No one other than Sri Aurobindo, the Avatar who would bring down the Supermind, could do such precise mapping of the higher states of consciousness above the mind.

Transformation of the Earth-nature

Satprem in his book The Adventure of Consciousness writes that if the subconscient is our evolutionary past, the Superconscient is our evolutionary future. When Life appeared during the course of our evolutionary journey, it changed the nature of Matter itself. And in its turn when Mind appeared, it changed the nature of Matter and Life.
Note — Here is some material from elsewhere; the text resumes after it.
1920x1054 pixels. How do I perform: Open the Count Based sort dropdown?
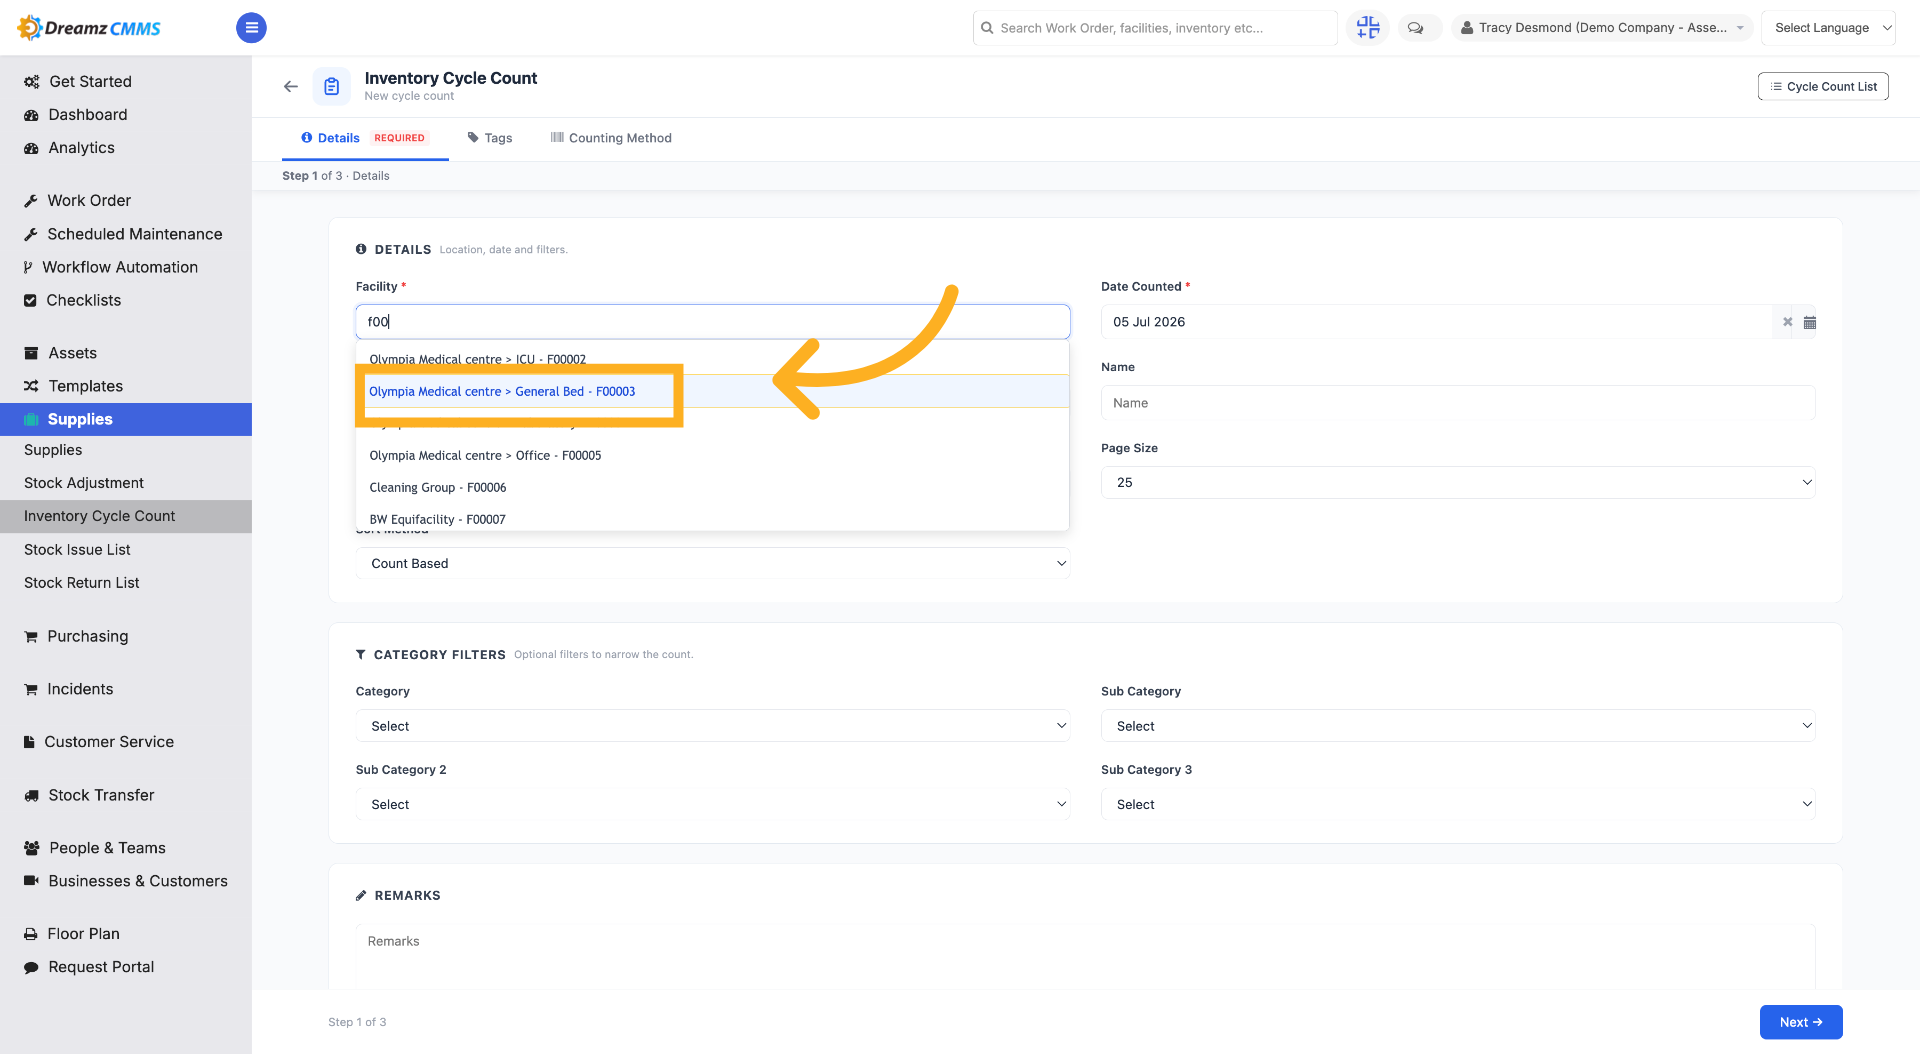(x=712, y=564)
With the appearance of Supermind, it would mean the change of Matter, Life and Mind.

Sri Aurobindo was not interested in the salvation of the individual or in the escape into some transcendental plane in Nirvana – for that has been the work of the Avatars of the past. His work consisted nothing short of redemption of the whole of mankind and transformation of the earth-nature itself by the supramental consciousness.

But Sri Aurobindo made it clear that the Supermind was not just another higher level of the mind but was a different kind of consciousness altogether.
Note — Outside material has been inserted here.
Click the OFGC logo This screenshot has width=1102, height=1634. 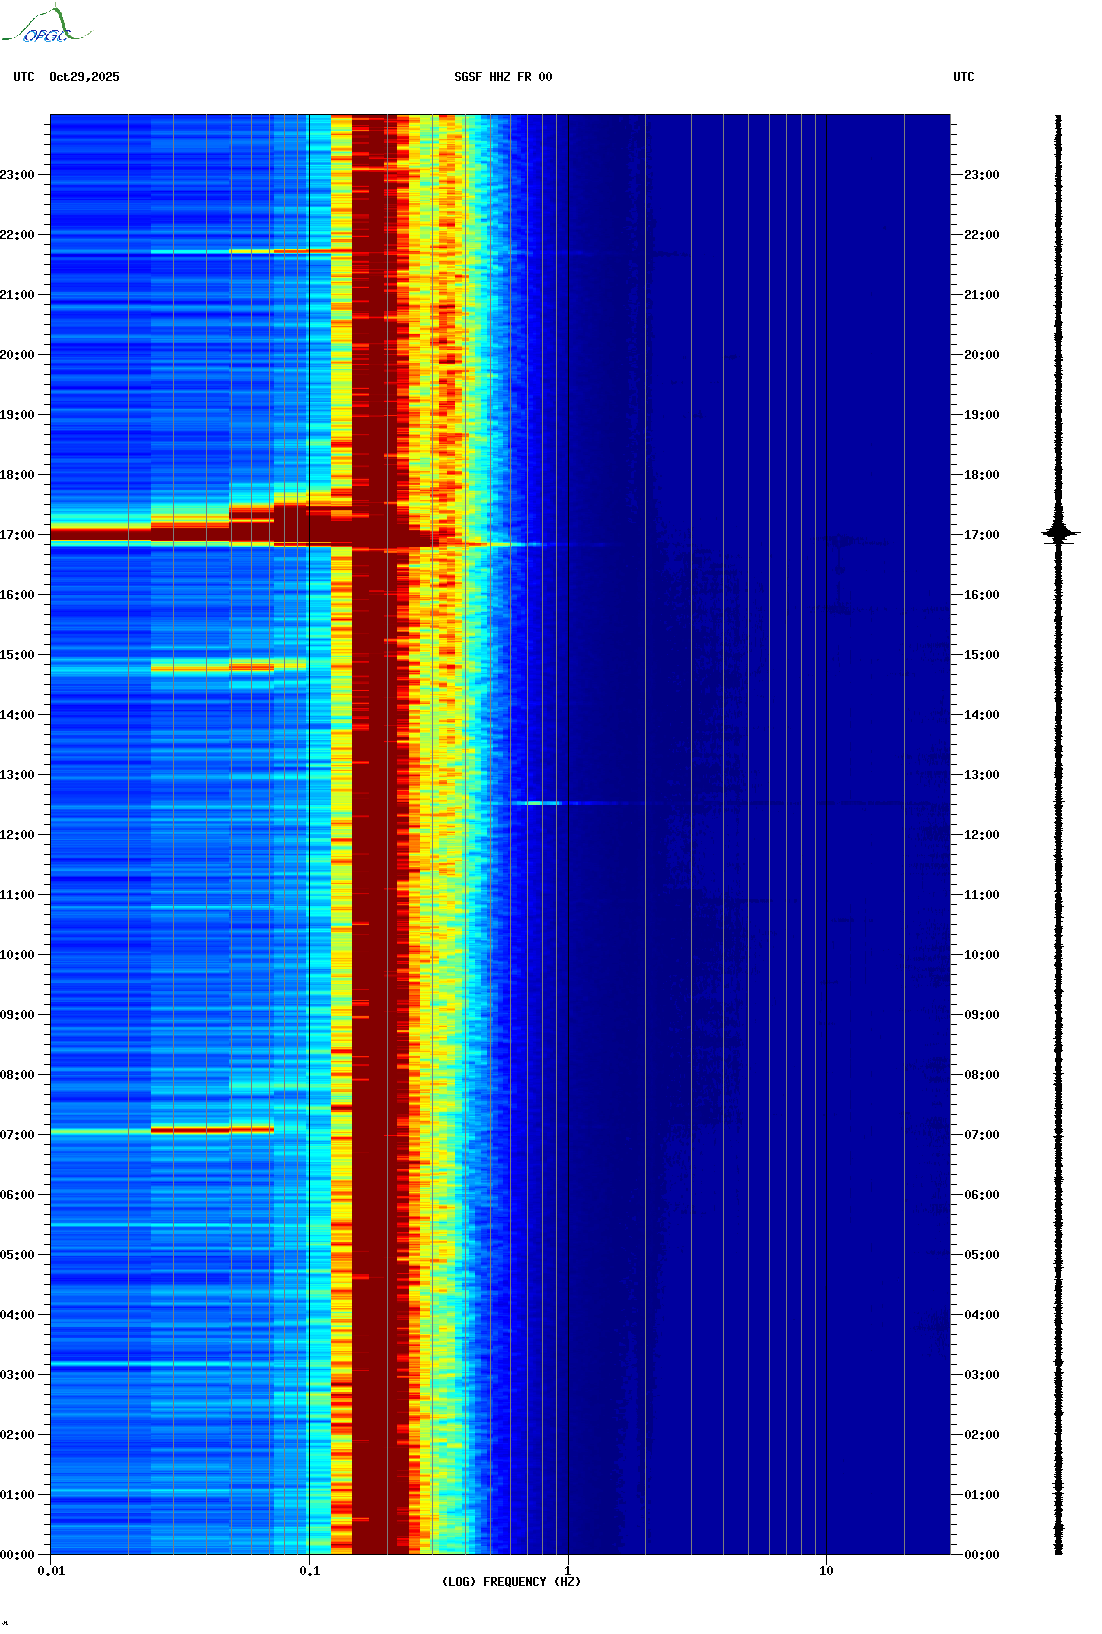(46, 26)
The Supermind is an entirely different consciousness not only from the spiritualised Mind, but from the planes above spiritualised Mind which intervene between it and the supramental plane. Once one passes beyond Overmind to Supermind, one enters into a consciousness to which the norms of the other planes do not at all apply and in which the same Truth, e.g. Sachchidananda and truth of this universe, is seen in quite a different way and has a different dynamic consequence.

~ CWSA, Vol. 28, p. 134

If the Supramental consciousness had to be brought down to the earthly plane, it could not be done with the usual methods of Yoga which were in vogue till then and which were sufficient and adequate means for the attainment of individual salvation. If the goal was the descent of the Supermind and the transformation of the earth-nature itself, then the individual paths of Jnana, Bhakti or Karma yoga were not adequate because they transformed only some aspect of our being.
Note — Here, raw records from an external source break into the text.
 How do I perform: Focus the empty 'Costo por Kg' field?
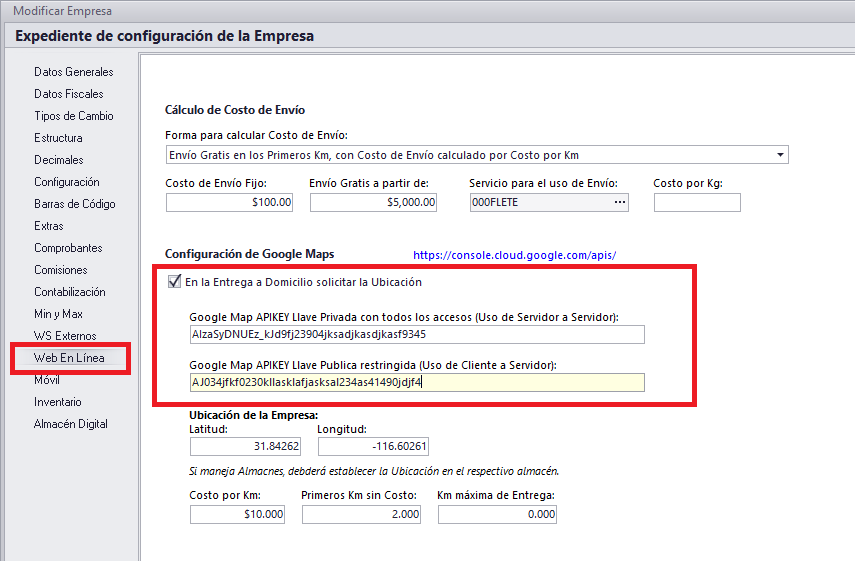point(697,202)
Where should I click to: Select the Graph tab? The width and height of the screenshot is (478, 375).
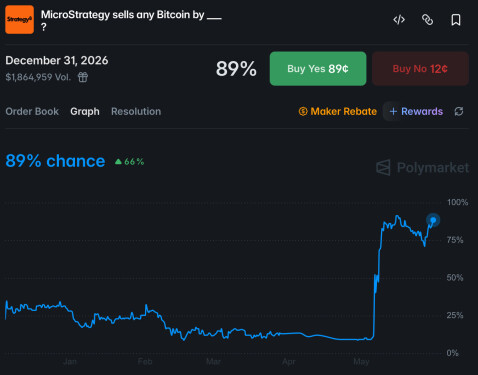point(85,111)
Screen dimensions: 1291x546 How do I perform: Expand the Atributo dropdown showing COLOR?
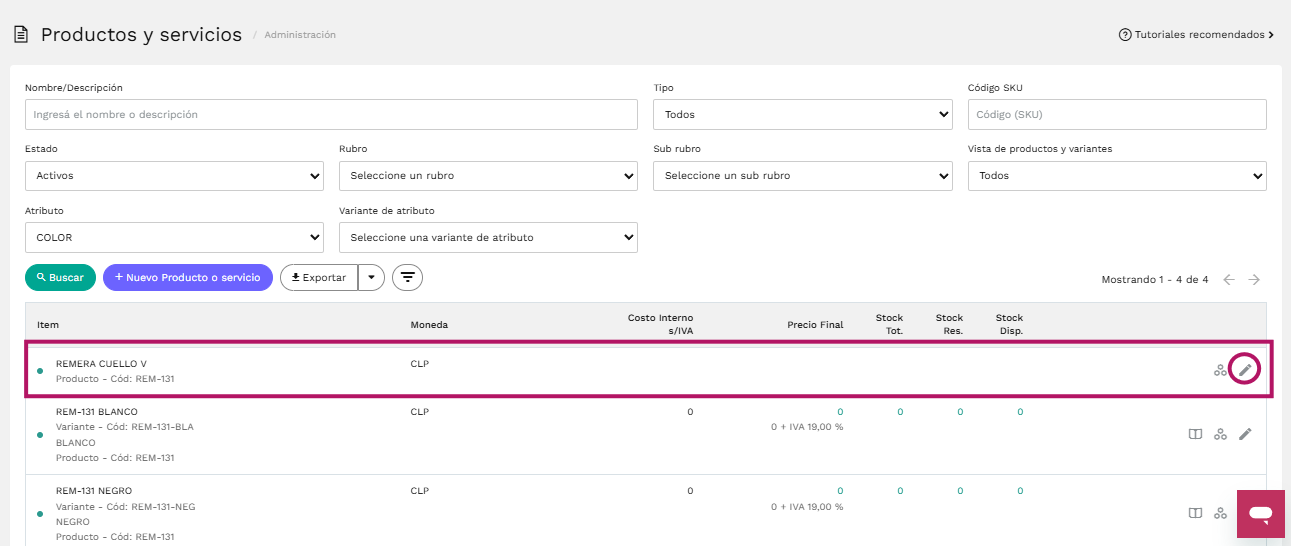[x=174, y=238]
For the bringing down of the supramental consciousness, our entire nature had to undergo a transformation and that was the aim of the Integral Yoga of Sri Aurobindo. He writes,

The way of yoga followed here has a different purpose from others, – for its aim is not only to rise out of the ordinary ignorant world-consciousness into the divine consciousness, but to bring the supramental power of that divine consciousness down into the ignorance of the mind, life and body, to transform them, to manifest the Divine here and create a divine life in Matter.

~ Ibid., p. 19

And giving the philosophical justification and the need for Integral Yoga, he writes,

The universe is not only a material but a spiritual fact, life not only a play of forces or a mental experience, but a field for the evolution of the concealed spirit. Human life will receive its fulfilment and transformation into something beyond itself only when this truth is seized and made the motive force of our existence and the means of its effective realisation discovered. The means of realisation is to be found in an integral Yoga, a union in all the parts of our being with the Divine and a consequent transmutation of all their now jarring elements into the harmony of a higher divine consciousness and existence.

~ Ibid., p. 374

Also read:
The Mother on Sri Aurobindo’s Avataric Work

In The Human Cycle, Sri Aurobindo spells out the destiny of the evolving human consciousness in these words:

The ascent of man into heaven is not the key, but rather his ascent here into the spirit and the descent also of the Spirit into his normal humanity and the transformation of this earthly nature. For that and not some post mortem salvation is the real new birth for which humanity waits as the crowning movement of its long obscure and painful course.

~ CWSA, Vol. 25, p. 265

Mankind is still plodding along this long and winding road towards a new birth. But the way to the next evolutionary leap from mind to the Supermind, the way of Integral Yoga, has been shown by Sri Aurobindo, the Avatar. Now it is up to us to walk that road and reclaim that divine destiny for ourselves, as well as for mankind as Sri Aurobindo had envisioned it.